Exercise aim >>
As the answer, give a copy of each line below that includes the word "Expand".

Extracted records
- - - - -
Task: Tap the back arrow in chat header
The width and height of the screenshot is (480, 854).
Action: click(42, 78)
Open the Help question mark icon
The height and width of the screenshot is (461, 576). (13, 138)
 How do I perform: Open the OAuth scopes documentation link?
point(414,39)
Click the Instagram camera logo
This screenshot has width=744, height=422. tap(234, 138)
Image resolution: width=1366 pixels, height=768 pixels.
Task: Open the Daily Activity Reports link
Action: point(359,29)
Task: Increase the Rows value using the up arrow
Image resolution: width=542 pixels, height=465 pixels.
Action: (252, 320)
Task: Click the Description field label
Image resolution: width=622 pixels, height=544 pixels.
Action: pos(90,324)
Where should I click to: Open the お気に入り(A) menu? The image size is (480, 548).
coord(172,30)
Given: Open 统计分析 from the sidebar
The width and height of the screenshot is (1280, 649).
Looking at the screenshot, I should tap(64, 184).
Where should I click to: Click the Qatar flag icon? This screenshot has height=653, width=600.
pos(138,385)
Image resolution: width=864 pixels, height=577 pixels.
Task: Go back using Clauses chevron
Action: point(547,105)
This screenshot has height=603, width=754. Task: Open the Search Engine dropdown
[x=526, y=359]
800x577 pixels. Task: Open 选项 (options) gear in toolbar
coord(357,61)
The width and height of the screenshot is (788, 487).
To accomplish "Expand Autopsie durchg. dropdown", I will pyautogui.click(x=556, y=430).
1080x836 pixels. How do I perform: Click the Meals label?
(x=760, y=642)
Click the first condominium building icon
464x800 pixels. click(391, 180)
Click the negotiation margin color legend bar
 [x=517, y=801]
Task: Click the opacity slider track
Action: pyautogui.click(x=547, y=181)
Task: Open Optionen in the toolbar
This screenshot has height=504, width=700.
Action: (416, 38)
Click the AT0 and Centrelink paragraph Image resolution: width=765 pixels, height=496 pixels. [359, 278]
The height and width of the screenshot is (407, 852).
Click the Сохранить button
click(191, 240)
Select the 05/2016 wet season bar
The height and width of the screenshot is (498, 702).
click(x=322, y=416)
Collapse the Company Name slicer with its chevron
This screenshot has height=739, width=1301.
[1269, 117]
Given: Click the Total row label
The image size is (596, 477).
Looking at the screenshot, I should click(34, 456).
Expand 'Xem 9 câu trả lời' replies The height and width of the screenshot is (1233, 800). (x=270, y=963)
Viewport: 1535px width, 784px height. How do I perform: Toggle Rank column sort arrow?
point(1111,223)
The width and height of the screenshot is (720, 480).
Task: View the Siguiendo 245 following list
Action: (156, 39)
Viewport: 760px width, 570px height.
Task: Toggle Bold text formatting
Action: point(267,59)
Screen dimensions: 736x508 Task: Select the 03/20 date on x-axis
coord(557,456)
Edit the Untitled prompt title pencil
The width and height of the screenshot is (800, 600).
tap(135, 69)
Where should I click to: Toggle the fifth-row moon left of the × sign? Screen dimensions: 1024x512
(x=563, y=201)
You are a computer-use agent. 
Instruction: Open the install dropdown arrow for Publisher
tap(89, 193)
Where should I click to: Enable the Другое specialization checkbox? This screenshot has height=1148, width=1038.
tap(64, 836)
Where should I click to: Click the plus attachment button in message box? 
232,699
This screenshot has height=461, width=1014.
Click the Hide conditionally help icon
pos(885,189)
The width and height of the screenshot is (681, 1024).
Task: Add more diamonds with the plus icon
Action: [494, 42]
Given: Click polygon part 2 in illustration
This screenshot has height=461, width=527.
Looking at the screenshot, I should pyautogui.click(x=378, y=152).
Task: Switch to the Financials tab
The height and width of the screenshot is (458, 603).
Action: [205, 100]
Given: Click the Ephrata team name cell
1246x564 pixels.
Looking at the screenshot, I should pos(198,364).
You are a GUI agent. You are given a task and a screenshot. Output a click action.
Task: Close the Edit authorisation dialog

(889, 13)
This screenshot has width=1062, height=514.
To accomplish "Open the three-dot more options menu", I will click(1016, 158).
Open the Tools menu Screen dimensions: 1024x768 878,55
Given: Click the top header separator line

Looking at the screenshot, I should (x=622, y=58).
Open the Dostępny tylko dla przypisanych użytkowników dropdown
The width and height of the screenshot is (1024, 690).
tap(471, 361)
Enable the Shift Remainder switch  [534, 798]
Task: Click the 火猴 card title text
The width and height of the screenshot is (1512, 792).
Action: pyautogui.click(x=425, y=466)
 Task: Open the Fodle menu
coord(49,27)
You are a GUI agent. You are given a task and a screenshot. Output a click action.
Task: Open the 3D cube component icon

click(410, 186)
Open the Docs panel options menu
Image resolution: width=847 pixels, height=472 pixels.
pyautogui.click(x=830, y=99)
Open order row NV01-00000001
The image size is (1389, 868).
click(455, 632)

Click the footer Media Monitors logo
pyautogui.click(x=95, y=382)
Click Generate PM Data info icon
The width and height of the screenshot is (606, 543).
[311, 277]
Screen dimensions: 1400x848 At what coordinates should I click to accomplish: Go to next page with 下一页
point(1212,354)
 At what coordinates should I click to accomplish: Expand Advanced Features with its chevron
- - - - -
Answer for this exercise >>
To accomplish "Expand Autopsie durchg. dropdown", I will pyautogui.click(x=556, y=430).
Expand 'Xem 9 câu trả lời' replies The height and width of the screenshot is (1233, 800). (x=270, y=963)
 At what coordinates should I click to accomplish: Expand Advanced Features with its chevron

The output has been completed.